TASK DETAILS:
The goal is to restate all of the records below word for word.

INFORMATION:
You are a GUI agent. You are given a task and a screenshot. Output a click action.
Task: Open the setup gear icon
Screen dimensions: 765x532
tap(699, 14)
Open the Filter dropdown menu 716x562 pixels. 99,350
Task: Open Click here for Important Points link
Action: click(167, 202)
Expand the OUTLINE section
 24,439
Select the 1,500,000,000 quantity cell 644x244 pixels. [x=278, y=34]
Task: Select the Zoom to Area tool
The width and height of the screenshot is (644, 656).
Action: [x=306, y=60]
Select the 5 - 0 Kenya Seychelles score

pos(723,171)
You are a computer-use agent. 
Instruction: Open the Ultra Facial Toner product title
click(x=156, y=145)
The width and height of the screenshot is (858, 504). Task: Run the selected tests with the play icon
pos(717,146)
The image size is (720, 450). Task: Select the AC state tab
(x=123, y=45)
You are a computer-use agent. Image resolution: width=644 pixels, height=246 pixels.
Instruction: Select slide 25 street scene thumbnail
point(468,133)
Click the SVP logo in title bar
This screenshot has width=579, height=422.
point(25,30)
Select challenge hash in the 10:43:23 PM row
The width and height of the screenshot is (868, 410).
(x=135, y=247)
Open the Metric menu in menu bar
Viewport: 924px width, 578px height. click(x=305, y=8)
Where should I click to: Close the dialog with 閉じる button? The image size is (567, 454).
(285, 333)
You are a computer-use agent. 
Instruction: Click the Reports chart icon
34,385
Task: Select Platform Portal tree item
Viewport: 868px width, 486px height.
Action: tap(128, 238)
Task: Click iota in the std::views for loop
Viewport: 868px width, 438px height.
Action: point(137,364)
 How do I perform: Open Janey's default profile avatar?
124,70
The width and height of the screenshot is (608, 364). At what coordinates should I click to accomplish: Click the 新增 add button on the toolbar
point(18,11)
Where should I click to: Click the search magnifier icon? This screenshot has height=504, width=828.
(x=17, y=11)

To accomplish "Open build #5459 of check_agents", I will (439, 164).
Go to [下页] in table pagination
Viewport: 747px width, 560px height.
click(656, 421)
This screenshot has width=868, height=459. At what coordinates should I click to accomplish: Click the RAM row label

RESPONSE BELOW:
You are a GUI agent. You are given a task and a screenshot. Output a click action.
Task: Open the setup gear icon
Screen dimensions: 765x532
tap(699, 14)
Open the Filter dropdown menu 716x562 pixels. 99,350
Task: Open Click here for Important Points link
Action: click(167, 202)
Expand the OUTLINE section
 24,439
Select the 1,500,000,000 quantity cell 644x244 pixels. [x=278, y=34]
Task: Select the Zoom to Area tool
The width and height of the screenshot is (644, 656).
Action: [x=306, y=60]
Select the 5 - 0 Kenya Seychelles score

pos(723,171)
You are a computer-use agent. 
Instruction: Open the Ultra Facial Toner product title
click(x=156, y=145)
The width and height of the screenshot is (858, 504). Task: Run the selected tests with the play icon
pos(717,146)
The image size is (720, 450). Task: Select the AC state tab
(x=123, y=45)
You are a computer-use agent. Image resolution: width=644 pixels, height=246 pixels.
Instruction: Select slide 25 street scene thumbnail
point(468,133)
Click the SVP logo in title bar
This screenshot has width=579, height=422.
point(25,30)
Select challenge hash in the 10:43:23 PM row
The width and height of the screenshot is (868, 410).
(x=135, y=247)
Open the Metric menu in menu bar
Viewport: 924px width, 578px height. click(x=305, y=8)
Where should I click to: Close the dialog with 閉じる button? The image size is (567, 454).
(285, 333)
You are a computer-use agent. 
Instruction: Click the Reports chart icon
34,385
Task: Select Platform Portal tree item
Viewport: 868px width, 486px height.
Action: tap(128, 238)
Task: Click iota in the std::views for loop
Viewport: 868px width, 438px height.
Action: point(137,364)
 How do I perform: Open Janey's default profile avatar?
124,70
The width and height of the screenshot is (608, 364). At what coordinates should I click to accomplish: Click the 新增 add button on the toolbar
point(18,11)
Where should I click to: Click the search magnifier icon? This screenshot has height=504, width=828.
(x=17, y=11)

To accomplish "Open build #5459 of check_agents", I will (439, 164).
Go to [下页] in table pagination
Viewport: 747px width, 560px height.
click(656, 421)
This screenshot has width=868, height=459. At what coordinates should I click to accomplish: Click the RAM row label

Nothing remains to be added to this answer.